Auld Lang Syne at the Cinema

How Hollywood has created a holiday of unreasonable expectations and why we should probably stop buying in (but never will)

Auld Lang Syne at the Cinema

During the three years I lived in New York City, I didn't go on a single date where I didn't think, at least for a minute, about some Woody Allen movie. I couldn't help it. In our society, the influence of movies is so pervasive that from birth on, it's nearly impossible for us not to think of the world in relation to them. Movies don't just color our experiences; they corrupt our expectations of them. We can't go to college or lose our virginity or go off to war claiming with any real honesty that we're doing those things for the first time, because we've been through them all before, just with more attractive co-stars. Even at my father's memorial service, I couldn't help thinking about Vito Corleone's funeral scene in The Godfather, wondering how ours looked by comparison. (Not too badly, as it turns out. A little light on gangsters and a little heavy on rabbis, but otherwise a perfect, totally depressing scene.)

I bring this up because we're coming to that time in the movie calendar – New Year's Eve – when Hollywood really cranks up the fantasy quotient and goes out of its way to create the most unreasonable expectations for what a quality holiday experience – and, by extension, what a quality life – should be.

New Year's movies play almost like advertisements: You too can fall madly in love with the perfect girl and commemorate the occasion with a 20-minute dance number set to a Gershwin score, like Gene Kelly in An American in Paris! You too can be blessed with economic and creative freedom at the stroke of midnight, like Tim Robbins in The Hudsucker Proxy! You too can find yourself in the middle of the perfect, fleeting romantic moment just by posting a request on the Internet, like Scoot McNairy in In Search of a Midnight Kiss! It's fantasy after fantasy, cultivating in our minds the most absurd notions of what is and isn't possible, of what we should and shouldn't expect from ourselves, on this one arbitrary night of the year.

New Year's Eve movies are responsible for perpetuating some of the most pernicious, ridiculous, self-defeating myths in our collective unconscious. And it's important to expose them for the myths they are, even if, in the end, no one (not even me) is really listening.

Take When Harry Met Sally, the last scene, when Harry goes sprinting through the streets of Manhattan to proclaim his love to Sally, the woman he'd recently jilted. I call this the Myth of the 11th-Hour Conversion. It promotes the happy delusion that love conquers all – space, time, disagreement, detachment, disaffection, disillusionment, late-Eighties hairdos, even karaoke – and that the love realized just as one year is turning into another is a love that will last forever.

* _Provided material_
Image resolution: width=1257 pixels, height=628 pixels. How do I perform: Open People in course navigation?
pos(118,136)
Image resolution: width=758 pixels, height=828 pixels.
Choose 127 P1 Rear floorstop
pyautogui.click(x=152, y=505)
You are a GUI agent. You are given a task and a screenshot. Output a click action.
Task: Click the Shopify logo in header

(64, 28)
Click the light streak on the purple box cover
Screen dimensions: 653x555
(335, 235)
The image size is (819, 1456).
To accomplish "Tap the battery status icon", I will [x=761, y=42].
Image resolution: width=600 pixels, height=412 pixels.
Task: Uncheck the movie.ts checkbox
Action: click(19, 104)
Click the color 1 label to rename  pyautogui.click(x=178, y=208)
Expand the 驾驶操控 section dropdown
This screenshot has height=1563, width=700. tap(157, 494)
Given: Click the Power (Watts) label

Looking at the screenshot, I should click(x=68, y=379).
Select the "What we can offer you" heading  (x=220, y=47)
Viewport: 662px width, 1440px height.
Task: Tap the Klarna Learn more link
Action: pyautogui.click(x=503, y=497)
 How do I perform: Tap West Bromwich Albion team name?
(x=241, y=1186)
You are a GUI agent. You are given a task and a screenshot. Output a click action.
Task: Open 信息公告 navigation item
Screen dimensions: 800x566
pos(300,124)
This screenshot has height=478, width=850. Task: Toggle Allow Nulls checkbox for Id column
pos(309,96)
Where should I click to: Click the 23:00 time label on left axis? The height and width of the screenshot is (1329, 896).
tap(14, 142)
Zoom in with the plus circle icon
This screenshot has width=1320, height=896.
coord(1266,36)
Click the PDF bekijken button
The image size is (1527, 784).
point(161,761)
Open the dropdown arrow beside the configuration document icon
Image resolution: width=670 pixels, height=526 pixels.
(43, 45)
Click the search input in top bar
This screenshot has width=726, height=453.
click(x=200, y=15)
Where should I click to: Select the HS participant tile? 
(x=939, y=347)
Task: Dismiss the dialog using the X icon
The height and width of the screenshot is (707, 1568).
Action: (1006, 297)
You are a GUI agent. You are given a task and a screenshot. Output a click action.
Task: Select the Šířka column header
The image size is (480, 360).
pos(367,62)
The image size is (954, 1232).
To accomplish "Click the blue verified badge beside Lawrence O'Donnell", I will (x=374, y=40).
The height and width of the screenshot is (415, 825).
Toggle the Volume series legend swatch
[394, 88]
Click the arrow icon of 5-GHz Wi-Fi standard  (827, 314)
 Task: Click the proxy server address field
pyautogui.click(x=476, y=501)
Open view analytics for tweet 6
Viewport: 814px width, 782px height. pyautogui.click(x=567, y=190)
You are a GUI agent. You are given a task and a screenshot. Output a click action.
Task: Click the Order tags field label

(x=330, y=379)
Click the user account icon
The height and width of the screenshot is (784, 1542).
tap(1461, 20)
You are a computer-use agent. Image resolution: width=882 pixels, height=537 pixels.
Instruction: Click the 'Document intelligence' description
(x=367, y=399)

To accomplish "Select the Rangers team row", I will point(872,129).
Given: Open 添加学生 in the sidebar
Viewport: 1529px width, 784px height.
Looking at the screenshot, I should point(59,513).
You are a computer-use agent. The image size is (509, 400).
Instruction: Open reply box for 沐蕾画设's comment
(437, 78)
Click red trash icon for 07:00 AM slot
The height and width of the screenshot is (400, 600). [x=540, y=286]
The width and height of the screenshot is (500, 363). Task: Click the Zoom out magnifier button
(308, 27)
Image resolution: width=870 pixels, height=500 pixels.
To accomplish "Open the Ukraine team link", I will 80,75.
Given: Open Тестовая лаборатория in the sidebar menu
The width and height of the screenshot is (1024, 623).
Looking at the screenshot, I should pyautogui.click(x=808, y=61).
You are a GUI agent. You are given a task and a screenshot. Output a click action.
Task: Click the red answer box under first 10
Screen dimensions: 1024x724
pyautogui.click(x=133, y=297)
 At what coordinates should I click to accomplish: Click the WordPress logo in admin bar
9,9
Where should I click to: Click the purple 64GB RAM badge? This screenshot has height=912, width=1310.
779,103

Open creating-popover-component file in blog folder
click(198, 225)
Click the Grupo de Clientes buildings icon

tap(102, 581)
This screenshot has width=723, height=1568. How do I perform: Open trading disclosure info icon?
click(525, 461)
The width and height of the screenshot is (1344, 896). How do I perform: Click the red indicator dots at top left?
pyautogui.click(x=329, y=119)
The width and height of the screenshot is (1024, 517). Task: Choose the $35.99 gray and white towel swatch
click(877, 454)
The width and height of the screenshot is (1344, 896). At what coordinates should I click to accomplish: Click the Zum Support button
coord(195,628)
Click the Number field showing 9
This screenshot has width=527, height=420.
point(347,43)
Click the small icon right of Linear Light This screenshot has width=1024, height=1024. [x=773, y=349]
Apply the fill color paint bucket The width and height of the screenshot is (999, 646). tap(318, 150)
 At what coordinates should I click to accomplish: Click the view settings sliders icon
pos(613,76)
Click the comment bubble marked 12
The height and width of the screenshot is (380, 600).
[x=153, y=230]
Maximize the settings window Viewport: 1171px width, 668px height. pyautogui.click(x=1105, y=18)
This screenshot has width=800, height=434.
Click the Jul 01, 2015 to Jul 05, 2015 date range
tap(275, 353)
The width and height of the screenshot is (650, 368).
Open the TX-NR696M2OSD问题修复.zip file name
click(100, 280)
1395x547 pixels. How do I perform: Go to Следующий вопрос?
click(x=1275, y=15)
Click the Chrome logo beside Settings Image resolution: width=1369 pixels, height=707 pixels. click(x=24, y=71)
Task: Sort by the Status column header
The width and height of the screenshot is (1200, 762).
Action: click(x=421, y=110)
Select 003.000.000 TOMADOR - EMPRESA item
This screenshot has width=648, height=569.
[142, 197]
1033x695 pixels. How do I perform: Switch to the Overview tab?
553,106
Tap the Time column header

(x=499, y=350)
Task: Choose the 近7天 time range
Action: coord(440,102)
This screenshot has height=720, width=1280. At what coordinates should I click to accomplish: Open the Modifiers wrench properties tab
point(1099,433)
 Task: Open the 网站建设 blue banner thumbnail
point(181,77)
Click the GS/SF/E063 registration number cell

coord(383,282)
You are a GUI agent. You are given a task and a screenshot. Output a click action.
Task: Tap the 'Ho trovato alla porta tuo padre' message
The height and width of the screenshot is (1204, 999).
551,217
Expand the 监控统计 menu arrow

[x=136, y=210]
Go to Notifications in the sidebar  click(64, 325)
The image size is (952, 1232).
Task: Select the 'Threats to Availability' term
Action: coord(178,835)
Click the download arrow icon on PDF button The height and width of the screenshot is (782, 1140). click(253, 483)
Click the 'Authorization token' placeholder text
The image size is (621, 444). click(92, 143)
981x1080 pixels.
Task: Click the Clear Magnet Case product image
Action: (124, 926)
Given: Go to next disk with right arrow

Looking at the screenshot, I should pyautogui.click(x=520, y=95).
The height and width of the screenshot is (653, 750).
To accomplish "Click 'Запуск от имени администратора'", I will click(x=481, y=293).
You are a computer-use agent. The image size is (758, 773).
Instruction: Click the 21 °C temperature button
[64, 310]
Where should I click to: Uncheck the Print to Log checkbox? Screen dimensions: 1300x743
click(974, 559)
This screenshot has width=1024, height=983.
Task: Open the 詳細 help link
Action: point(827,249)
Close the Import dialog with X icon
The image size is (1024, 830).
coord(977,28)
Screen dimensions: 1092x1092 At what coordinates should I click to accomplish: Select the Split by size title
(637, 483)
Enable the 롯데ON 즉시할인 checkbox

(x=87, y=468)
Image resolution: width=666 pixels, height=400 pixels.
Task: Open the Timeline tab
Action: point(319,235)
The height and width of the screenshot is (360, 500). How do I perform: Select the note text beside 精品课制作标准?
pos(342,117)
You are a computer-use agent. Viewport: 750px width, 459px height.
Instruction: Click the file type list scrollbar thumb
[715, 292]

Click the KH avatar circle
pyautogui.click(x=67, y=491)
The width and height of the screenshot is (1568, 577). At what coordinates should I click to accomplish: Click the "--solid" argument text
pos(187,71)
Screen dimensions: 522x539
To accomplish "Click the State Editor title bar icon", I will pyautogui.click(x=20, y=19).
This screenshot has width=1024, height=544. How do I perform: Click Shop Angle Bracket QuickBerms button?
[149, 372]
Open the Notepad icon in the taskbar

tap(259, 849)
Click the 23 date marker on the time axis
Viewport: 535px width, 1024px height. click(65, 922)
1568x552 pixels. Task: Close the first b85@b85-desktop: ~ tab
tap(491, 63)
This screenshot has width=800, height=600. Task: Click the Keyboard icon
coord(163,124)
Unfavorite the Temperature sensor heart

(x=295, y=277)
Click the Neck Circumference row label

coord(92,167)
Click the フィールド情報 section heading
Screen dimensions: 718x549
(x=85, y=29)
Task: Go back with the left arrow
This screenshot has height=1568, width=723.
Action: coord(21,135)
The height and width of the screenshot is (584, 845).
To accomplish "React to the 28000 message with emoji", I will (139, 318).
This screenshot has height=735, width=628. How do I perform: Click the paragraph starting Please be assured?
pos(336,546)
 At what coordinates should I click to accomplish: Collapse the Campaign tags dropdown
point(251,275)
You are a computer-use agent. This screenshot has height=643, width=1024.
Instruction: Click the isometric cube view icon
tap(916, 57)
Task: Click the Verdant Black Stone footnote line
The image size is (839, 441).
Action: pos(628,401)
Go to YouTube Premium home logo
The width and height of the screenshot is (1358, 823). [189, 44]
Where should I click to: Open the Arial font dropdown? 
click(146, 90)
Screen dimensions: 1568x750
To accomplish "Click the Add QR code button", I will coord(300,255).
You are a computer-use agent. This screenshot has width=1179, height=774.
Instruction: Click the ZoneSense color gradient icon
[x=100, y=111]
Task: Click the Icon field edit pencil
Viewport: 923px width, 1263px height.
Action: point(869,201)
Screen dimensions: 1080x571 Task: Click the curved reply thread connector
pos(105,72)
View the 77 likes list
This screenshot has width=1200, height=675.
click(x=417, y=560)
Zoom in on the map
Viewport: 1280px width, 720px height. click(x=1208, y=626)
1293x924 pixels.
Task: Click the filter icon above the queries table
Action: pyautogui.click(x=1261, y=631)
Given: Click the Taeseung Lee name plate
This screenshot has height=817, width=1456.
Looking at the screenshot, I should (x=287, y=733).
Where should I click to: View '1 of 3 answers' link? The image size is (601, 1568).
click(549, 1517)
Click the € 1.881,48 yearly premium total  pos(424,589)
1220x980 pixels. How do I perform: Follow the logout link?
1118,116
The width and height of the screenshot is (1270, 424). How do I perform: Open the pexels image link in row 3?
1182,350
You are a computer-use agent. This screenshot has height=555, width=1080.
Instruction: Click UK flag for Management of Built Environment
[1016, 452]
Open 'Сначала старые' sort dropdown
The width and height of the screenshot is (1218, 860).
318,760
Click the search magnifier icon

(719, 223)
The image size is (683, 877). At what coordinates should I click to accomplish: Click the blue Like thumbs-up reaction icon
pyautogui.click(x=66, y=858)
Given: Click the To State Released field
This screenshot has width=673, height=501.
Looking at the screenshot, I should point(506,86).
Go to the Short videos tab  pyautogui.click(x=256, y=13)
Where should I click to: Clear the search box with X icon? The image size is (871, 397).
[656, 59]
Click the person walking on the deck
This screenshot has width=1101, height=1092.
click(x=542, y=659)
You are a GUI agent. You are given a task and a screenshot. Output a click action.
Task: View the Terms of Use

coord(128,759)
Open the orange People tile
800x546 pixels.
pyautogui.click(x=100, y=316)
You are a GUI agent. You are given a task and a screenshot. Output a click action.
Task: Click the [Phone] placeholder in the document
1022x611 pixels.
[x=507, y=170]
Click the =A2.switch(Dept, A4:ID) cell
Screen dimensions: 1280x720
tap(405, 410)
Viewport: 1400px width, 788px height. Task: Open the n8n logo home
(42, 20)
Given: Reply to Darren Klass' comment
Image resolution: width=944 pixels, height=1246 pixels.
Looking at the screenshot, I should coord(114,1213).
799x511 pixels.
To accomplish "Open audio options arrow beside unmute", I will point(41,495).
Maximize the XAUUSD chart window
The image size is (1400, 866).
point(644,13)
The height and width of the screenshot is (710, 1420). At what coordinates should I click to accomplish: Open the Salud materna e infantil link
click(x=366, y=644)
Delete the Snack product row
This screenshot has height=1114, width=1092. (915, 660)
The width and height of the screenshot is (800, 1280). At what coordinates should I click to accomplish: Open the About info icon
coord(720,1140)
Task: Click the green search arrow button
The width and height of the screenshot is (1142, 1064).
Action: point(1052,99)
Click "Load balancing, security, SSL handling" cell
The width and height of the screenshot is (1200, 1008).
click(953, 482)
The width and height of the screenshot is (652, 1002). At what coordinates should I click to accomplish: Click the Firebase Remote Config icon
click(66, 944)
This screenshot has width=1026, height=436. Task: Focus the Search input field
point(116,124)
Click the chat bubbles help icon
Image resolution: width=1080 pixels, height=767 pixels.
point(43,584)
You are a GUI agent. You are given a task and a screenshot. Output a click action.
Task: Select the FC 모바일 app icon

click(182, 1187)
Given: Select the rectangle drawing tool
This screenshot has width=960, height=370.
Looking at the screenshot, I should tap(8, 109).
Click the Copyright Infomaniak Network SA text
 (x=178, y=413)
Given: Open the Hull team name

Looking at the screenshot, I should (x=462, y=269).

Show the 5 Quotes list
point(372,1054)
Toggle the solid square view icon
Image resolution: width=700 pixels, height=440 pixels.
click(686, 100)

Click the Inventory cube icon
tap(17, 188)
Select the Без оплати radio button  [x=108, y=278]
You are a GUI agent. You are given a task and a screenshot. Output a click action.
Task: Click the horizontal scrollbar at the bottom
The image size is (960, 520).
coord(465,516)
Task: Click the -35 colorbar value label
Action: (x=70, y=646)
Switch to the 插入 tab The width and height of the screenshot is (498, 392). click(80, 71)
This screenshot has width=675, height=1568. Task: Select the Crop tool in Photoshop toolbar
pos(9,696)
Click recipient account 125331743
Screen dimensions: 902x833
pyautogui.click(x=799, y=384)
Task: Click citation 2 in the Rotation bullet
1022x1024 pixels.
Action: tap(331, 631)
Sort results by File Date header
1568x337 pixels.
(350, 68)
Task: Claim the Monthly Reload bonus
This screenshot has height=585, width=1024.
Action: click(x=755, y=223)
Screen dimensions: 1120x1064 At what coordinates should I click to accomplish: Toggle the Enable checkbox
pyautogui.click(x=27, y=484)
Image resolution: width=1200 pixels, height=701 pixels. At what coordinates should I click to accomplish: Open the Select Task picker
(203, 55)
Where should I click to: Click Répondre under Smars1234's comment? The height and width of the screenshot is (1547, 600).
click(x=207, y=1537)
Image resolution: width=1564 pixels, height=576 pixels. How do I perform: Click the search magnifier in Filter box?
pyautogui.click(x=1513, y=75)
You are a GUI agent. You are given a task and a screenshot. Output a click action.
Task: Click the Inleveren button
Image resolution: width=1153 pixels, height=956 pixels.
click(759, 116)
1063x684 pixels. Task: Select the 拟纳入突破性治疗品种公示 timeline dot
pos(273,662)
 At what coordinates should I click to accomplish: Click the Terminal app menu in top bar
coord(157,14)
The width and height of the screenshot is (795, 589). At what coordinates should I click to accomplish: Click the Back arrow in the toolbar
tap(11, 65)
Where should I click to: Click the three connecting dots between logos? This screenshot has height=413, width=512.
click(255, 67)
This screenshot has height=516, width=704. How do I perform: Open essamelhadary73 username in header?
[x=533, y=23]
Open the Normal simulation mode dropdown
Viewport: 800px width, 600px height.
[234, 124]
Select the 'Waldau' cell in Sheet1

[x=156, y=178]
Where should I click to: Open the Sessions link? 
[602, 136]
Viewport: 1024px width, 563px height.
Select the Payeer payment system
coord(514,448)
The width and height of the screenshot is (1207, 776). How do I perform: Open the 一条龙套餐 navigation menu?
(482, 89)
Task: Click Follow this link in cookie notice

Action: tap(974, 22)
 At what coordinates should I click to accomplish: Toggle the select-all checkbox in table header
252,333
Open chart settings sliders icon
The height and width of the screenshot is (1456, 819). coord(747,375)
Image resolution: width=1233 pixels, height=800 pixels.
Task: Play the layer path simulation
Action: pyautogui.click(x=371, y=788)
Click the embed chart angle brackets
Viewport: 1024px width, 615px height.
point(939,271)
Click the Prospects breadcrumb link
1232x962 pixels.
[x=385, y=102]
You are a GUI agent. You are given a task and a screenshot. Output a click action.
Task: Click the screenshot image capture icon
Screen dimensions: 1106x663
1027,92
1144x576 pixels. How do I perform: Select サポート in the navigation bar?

* _Things to do_
A. In the essay on New Year's Eve movies, rewrite the passage starting at "New Year's Eve movies" and ending at "will last forever.", replacing "Manhattan" with "New York".
B. Continue the essay on New Year's Eve movies from its last sentence.

* _Solved problems_
A.
New Year's Eve movies are responsible for perpetuating some of the most pernicious, ridiculous, self-defeating myths in our collective unconscious. And it's important to expose them for the myths they are, even if, in the end, no one (not even me) is really listening.

Take When Harry Met Sally, the last scene, when Harry goes sprinting through the streets of New York to proclaim his love to Sally, the woman he'd recently jilted. I call this the Myth of the 11th-Hour Conversion. It promotes the happy delusion that love conquers all – space, time, disagreement, detachment, disaffection, disillusionment, late-Eighties hairdos, even karaoke – and that the love realized just as one year is turning into another is a love that will last forever.

B.
But in reality, what this movie shows us is that loneliness on New Year's Eve makes people do things they probably shouldn't. We've all been there. Sometimes loneliness is unbearable, which is exactly why when human beings are feeling lonely, they should be locked in a basement until they're over it, or else they'll start running the streets, making promises they might not be able to keep. But try getting Meg Ryan to star in that movie, and good luck getting audiences to go see it.

Then there's the Myth of Secular Redemption, exemplified by About a Boy. In this one, a narcissistic cad named Will (played by Hugh Grant) finds his empty life of material accumulation and erotic fulfillment turned on its ear when he unwillingly befriends a 12-year-old named Marcus and then woos a beautiful woman named Rachel (ahh, Rachel Weisz) by claiming Marcus is his son, thereby proving he's a man of depth. When Rachel finds out the truth, she dumps him, of course, precipitating an existential collapse that leads Will to the realization that without people to love, life is a spiritual vacuum.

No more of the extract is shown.